Quoted passage:

=====

Tuesday, November 30, 2010

Blog Assignment #4: Selection 31 (Summary)

Living Downstream: An Ecologist Looks at Cancer and the Environment
Sandra Steingraber

 Image from: The Good Wife

Steingraber shares her experience with bladder cancer as a young adult, and the history of cancer in her family as well.  Stenigraber believes that "what runs in the families does not necessarily run in blood", but because families share the same environments.  She also mentions that she is an adoptive child, and yet cancer that runs in her adoptive parents, was somehow related to her as well.

This selection, Steingraber talks about her search for answers on bladder cancer and its information on inherited risk factors and enzymatic mechanisms.  She tries to link the environment and carcinogens during this search.  She went on to find that workers who manufacture carcinogens are exposed to higher levels than anyone else.  She also found that two percent, 10,940 people in the United States dies each year from environmentally caused cancers.  What releases these chemical carcinogens into the environment are household materials that contains PCBs and DDT and also pesticides.   

A least toxic alternative would mean choosing the least harmful way of solving our problems such as getting rid of weeds in our fields, cocroaches, fleas, stains or pathogens in our water.  This would help decrease the amount of people exposed to environmental carcinogens.

=====

Supplied entries:
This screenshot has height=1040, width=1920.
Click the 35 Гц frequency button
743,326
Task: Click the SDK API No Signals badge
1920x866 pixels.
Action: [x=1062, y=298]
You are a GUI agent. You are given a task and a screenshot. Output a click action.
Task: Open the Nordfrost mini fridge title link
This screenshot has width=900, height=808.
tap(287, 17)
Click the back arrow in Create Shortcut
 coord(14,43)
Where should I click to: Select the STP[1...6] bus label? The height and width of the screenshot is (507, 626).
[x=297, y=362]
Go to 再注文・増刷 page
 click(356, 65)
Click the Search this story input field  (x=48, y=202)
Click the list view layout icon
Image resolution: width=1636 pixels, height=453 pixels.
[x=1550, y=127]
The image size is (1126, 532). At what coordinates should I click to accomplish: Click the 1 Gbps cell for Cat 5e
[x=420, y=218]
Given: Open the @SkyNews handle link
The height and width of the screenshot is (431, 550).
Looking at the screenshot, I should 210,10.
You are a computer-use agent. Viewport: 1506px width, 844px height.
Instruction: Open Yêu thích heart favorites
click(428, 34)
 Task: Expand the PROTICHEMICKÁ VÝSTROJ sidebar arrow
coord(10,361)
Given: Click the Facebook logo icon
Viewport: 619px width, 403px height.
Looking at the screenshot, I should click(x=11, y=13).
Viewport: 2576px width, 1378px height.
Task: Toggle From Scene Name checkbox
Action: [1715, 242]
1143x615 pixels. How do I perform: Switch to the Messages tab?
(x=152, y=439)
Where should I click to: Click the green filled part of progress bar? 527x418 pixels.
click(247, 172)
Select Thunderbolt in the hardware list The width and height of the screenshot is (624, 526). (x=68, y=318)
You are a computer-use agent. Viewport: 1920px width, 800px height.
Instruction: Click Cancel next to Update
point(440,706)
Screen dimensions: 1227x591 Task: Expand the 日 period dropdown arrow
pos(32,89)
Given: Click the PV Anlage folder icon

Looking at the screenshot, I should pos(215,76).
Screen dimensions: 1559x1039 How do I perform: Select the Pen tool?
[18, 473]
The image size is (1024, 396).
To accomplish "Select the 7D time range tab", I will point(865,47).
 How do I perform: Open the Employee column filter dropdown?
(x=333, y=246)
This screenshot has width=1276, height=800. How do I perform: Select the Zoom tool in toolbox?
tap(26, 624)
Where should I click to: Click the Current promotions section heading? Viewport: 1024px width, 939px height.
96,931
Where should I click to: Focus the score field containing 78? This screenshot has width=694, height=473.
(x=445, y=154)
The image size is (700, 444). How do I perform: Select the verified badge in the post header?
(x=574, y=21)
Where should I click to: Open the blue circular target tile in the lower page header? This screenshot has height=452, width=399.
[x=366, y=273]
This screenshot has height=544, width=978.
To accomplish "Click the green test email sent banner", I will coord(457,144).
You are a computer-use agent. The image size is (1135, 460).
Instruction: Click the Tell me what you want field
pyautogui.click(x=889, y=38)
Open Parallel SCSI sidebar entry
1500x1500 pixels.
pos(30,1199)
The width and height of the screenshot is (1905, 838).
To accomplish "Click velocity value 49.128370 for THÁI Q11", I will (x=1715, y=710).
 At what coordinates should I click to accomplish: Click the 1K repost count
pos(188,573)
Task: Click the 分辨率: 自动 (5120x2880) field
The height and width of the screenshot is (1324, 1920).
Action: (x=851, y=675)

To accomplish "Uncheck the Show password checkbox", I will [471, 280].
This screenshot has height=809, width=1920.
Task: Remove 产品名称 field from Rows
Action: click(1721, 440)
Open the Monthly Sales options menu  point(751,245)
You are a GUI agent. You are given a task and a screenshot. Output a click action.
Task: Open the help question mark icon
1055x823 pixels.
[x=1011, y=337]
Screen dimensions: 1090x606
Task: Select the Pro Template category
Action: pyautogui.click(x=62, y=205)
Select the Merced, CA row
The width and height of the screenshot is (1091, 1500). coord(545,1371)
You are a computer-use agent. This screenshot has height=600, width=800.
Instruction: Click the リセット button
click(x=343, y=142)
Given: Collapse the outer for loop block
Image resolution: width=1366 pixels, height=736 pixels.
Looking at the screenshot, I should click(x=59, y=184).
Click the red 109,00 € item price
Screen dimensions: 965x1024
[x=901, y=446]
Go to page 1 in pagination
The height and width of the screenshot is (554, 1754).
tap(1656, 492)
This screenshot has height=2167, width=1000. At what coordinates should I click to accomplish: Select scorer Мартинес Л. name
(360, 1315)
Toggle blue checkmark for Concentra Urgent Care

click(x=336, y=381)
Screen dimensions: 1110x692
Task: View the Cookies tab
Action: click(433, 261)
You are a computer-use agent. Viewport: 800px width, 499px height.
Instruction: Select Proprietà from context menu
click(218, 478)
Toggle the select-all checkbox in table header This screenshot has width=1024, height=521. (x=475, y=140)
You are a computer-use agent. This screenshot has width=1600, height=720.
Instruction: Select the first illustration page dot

=====

Using the information:
1. Can you rewrite the paragraph of the blog post that begins "This selection, Steingraber talks" as a bulleted list that keeps its main facts?
2. Would you extract the stretch of the blog post from "Living Downstream: An" through "her as well.", copying it word for word?

Responses to the tasks:
1.
- Steingraber searches for answers on bladder cancer, including inherited risk factors and enzymatic mechanisms.
- She tries to link the environment and carcinogens.
- Workers who manufacture carcinogens are exposed to higher levels than anyone else.
- Two percent, or 10,940 people, in the United States die each year from environmentally caused cancers.
- Household materials containing PCBs and DDT, along with pesticides, release these chemical carcinogens into the environment.

2.
Living Downstream: An Ecologist Looks at Cancer and the Environment
Sandra Steingraber

 Image from: The Good Wife

Steingraber shares her experience with bladder cancer as a young adult, and the history of cancer in her family as well.  Stenigraber believes that "what runs in the families does not necessarily run in blood", but because families share the same environments.  She also mentions that she is an adoptive child, and yet cancer that runs in her adoptive parents, was somehow related to her as well.